Settled in the 9th century, the unofficial Capital of North Iceland at the bottom of Eyjafjörður Fjord is a little pocket of pure Icelandic flavour, with just an icing of kooky to make things interesting.

With just 20,000 people, Akureyri is big enough to be bustling, but small enough to be cozy, the best of both worlds. It’s the main port and fishing centre in the north, thanks in part to an ice-free harbour. This is due to a mild, sub-Arctic climate, which puts the winters at about -2ºC and summer’s highs at about 15ºC.

Whether you’re going in June to take advantage of the 23-hour sunlight or visiting in November to see the Northern Lights, rent a car and drive around for a week. The landscape is incredible, the people sensible and the activities unique.

Make camp. There are a number of hotel offerings to sift through, but you’re staying at Icelandair Hotel Akureyri. Cozy, comfortable, bright and airy, this no-nonsense spot is used to the traffic of people popping in for only one or two nights. In the winter, the hotel also makes extra effort to accommodate skiers with a heated ski storage area with lockers and a private entrance. And the ski bus stop is right at the hotel’s front door.

Make a splash. Right across the street from the Icelandair Hotel, the geothermal Akureyri swimming pool is one of the best in all of Europe. There are two 25-metre outdoor pools, an indoor pool, four hot tubs, a steam bath and sauna and all of it is open year-round. This is a perfect winter afternoon, pre-nap soak.

Fill up.

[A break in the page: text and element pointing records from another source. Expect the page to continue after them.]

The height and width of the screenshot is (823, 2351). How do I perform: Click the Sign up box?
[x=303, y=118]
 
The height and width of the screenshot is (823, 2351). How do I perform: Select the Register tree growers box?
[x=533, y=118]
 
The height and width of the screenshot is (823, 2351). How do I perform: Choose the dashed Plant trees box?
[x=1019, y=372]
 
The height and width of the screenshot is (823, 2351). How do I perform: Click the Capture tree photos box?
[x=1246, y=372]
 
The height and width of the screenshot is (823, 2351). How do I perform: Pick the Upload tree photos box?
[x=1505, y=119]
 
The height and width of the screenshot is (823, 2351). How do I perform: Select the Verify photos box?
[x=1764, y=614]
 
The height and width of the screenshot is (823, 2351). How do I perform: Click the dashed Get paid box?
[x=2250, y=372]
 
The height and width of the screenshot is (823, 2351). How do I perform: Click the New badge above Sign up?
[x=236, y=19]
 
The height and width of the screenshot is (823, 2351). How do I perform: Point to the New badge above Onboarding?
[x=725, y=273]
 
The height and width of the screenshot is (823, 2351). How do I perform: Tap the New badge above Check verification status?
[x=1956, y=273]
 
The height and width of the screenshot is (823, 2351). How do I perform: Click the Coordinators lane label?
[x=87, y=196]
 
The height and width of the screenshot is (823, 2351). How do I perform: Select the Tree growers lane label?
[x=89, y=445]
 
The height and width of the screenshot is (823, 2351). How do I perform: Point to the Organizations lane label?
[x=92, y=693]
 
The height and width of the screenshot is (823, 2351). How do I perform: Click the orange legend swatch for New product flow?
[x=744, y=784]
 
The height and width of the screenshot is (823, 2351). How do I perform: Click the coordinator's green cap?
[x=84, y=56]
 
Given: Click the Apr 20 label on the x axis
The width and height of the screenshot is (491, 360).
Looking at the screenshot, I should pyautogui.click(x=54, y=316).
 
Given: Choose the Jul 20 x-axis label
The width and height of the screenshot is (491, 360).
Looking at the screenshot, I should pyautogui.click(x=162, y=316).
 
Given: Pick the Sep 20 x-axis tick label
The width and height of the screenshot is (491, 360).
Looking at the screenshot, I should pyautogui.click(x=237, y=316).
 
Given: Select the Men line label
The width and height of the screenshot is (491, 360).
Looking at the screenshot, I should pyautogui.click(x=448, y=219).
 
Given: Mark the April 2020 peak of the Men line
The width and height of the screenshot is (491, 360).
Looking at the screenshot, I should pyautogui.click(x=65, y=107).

There’s a surprising number of great places to eat in Akureyri, depending on what you feel like. Head to Greifinn for pizza, Bautinn for comfort food, Rub23 for steak and sushi (this is a night out), Götubarinn for tunes and suds (this is where all the kids are) and Hamborgarafabrikkan for square hamburgers on square buns. Tipple tip: Lava-filtered water makes Reyka Vodka an international award-winner.

Get out. Besides the different museums, gardens, Hof Cultural Centre and the amazing Akureyri Church, there are multiple things on the to-do list, many of them out of town. Godafoss and Dettifoss waterfalls and Asbyrgi canyon are well worth the drive. Make the road trip a complete circle, encompassing a trip around Lake Myvatn and a stop at the peaceful and rustic Myvatn Nature Baths, a geothermal spa—seriously, do not miss seeing this place.


Straddle the crack. Before heading back to Akureyri, stop at the nearby Grjotagja Cave. Iceland is on a volcanic seam, at what’s called the Mid-Atlantic Ridge, essentially where the tectonic plates of North America and Europe meet. Here you can stand with one foot on each plate, astride two continents.

Get crazy. Halfway up the inlet, there is a Beer Spa where you can have a beer bath. And just south of town, there’s a Christmas store with giant liquorice allsorts on the roof. This is where your souvenir money comes out.

Hit the slopes. With seven lifts, 23 slopes and a 450-metre vertical, Hlidarfjall Ski Hill is Iceland’s top place for skiing and snowboarding, the snow lasting longer than anywhere else in the country. Bonus points for it being only 5 km from town.

Zen out. Minimal light pollution means more chances to see the Northern Lights in Akureyri on a clear winter night.